------ Record extracts

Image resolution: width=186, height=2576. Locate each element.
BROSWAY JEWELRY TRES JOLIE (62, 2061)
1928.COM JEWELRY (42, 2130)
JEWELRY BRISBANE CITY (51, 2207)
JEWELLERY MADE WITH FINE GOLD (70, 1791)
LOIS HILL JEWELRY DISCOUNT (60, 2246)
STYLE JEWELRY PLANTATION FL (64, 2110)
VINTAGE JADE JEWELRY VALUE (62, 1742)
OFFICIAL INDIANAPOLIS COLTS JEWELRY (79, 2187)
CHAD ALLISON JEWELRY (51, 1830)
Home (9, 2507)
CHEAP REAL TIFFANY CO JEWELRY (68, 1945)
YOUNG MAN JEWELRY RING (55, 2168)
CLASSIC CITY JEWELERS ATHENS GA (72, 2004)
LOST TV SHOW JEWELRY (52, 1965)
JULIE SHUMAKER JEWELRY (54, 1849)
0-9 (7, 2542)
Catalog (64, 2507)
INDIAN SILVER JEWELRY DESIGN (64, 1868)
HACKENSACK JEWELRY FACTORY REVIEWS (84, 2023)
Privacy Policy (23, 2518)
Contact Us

------------

→ **Exercise instructions**: Line count for "CITY": count the lines of the records above that contain it and give only the number.

→ **Expected answer**: 2